The office said that, for example, in December 2022, Hickman’s CEO emailed Versova and Cal-Maine executives urging them to submit “strong bids, early and often” to “push prices higher.”
“All three companies then submitted dozens of bids at higher prices, which led to Urner Barry increasing its price quotes,” it said.
It said that by “manipulating” the Urner Barry benchmark, the companies “artificially inflated the price of eggs paid by retailers and consumers across the nation.”
“Under the settlement, all three companies must end their illegal coordination to manipulate prices, adopt compliance measures to prevent future violations, and fully cooperate with oversight by the states,” it stated.

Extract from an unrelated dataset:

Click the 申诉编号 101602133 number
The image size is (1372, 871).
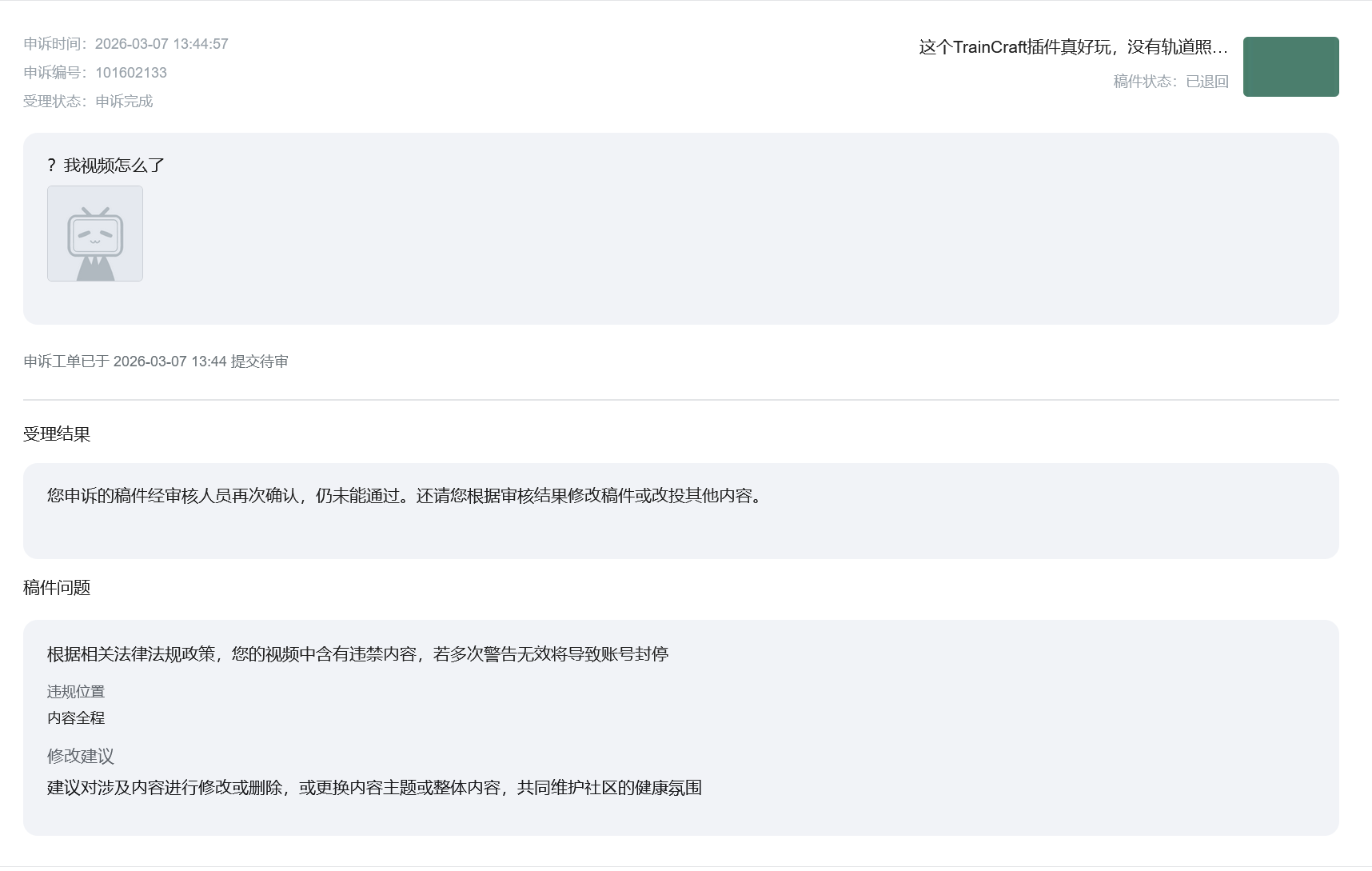tap(131, 73)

In a June 29 statement, Cal-Maine said that it “denies all wrongdoing and violations of law and continues to believe that such claims are baseless.” The company claimed that its conduct “was lawful, appropriate and in the best interest of supplying eggs to the marketplace.”
“Cal-Maine further maintains that the company’s communications cited in the complaint—which were made primarily by a single former employee—did not impact egg prices in any market,” it said.
Sherman Miller, president and chief executive officer of Cal-Maine Foods, said that the period reviewed by the DOJ was a “particularly challenging time.”
“Temporary supply shocks, including in connection with multiple outbreaks of avian influenza, the COVID-19 pandemic, weather and other market dynamics, compounded by high inflation at the time, caused egg prices to surge periodically over the past five years,” he said.
A spokeswoman for Versova told The Epoch Times by email, “We are pleased the US Department of Justice investigation has been resolved without any finding of or admission of wrongdoing.”
She said that Versova and its family of companies “have lost more than 25 million egg-laying hens since the current outbreak of highly pathogenic avian influenza, called HPAI or bird flu, began in 2022.”
“This is not only devastating for our farms and our employees, but it also decimated the US egg supply, disrupted the egg market, and caused extreme volatility in egg prices,” she said.
She also said that egg farmers in the United States don’t set the wholesale price of eggs, which are a commodity product.
“At Versova, most of our eggs are sold on grain-based contracts, which means the price our customers pay fluctuates based on the costs of grain inputs for hen feed,” the spokeswoman said.
The Epoch Times contacted Hickman’s Egg Ranch for comment but received no response by publication time.